You reclined and you ate with sort of an elbow propping up your head and that was how you had your conversation. The idea in that part of the world at that time was to keep feet as far away as was humanly possible. And I suppose the taller the person, the better. Since sanitation wasn’t what it is today, and since the roads were either muddy or dusty, feet were an issue, particularly at a prolonged meal. I’ve even sat at meals where children were fully clothed and a parent said, “Go and wash your feet and then come back,” because feet represented certain activities that didn’t need to be brought to the table. They took a normal approach toward what would make a pleasant meal and so they designed that kind of thing.

It also made for a more comfortable posture, for prolonged conversation. And that’s typically the way things would go. It was common to invite a visiting rabbi to a Sabbath meal, or a special banquet in order to bring some measure of honor, or in order to discuss theological issues and issues of the society and the culture and that was what this was all about.

This became a kind of form of local entertainment. You know, they had their important people, they had their celebrities in every little town and village, as the world has always had.

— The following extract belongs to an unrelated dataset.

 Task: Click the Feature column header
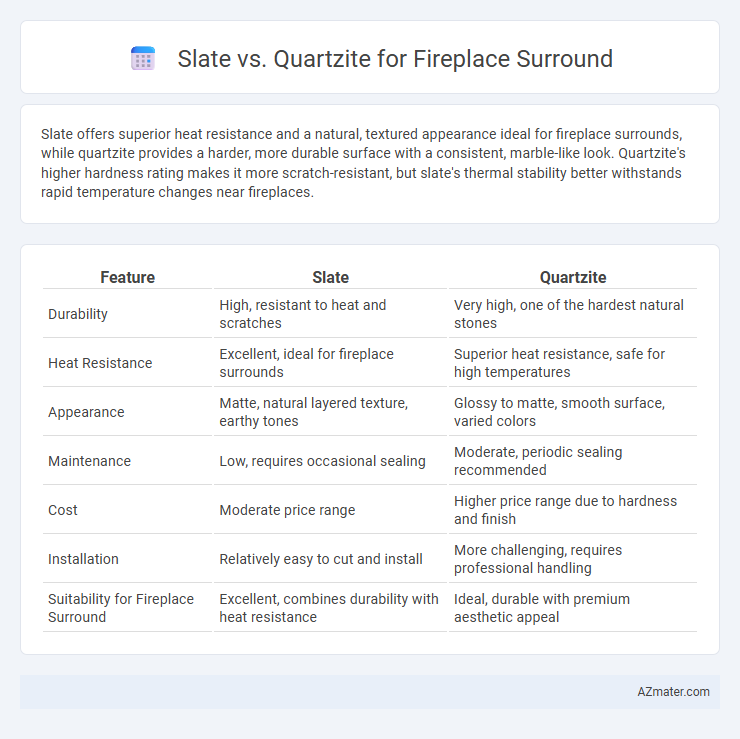click(127, 277)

And people always wanted information. That’s why there are newspapers, that’s why there are tabloids, that’s why there are gossip columnists, that’s why there are programs on radio and television that tell us what prominent people are thinking. There’s a certain level of curiosity about that. After all, they’re recognized as the movers and shakers and shapers of thought.

And so in ancient times what they would do would be have a dinner like this, invite a celebrity, somebody who was known, somebody who was perhaps unusual who had something to say that was unique. And then they would throw the doors open and though the population of the town were not invited to the meal, they were allowed to come in, if they wanted to and stand around the perimeter of the room. They would stand around the walls, perhaps in a somewhat darkened place, just unobtrusively enjoying the conversation and the dialogue as a form of local entertainment, amusement and information. And that is, no doubt, what occurred on this occasion.

Reclining At The Table

The table is in the middle. Everybody who is around the table is leaning in to the table. And around the perimeter walls there’s space for the local people to come in and experience the event itself and to hear the discussion and learn from it. Also, typically in that kind of environment poor people would come in the hopes that they would be able to pick some of the scraps off the table and therefore be able to eat and to feed their family. Some of the day laborers who perhaps hadn’t had work, some of those who were indigent and couldn’t work and needed help would then benefit by either begging around the perimeter when the time was appropriate after the meal was over, or even being offered some of the scraps from the meal to take for themselves. So it was not unusual to have people around. It was not unusual to have people of a lower class or a lower station in life than would normally be invited to a Pharisee’s house. That’s the scenario.

And the Pharisees had already rendered a verdict on Jesus. The scribes and the Pharisees had already collectively determined that the man was a blasphemer. He was a blasphemer because He forgave sin. And so, He acted as if He was God, forgiving sins.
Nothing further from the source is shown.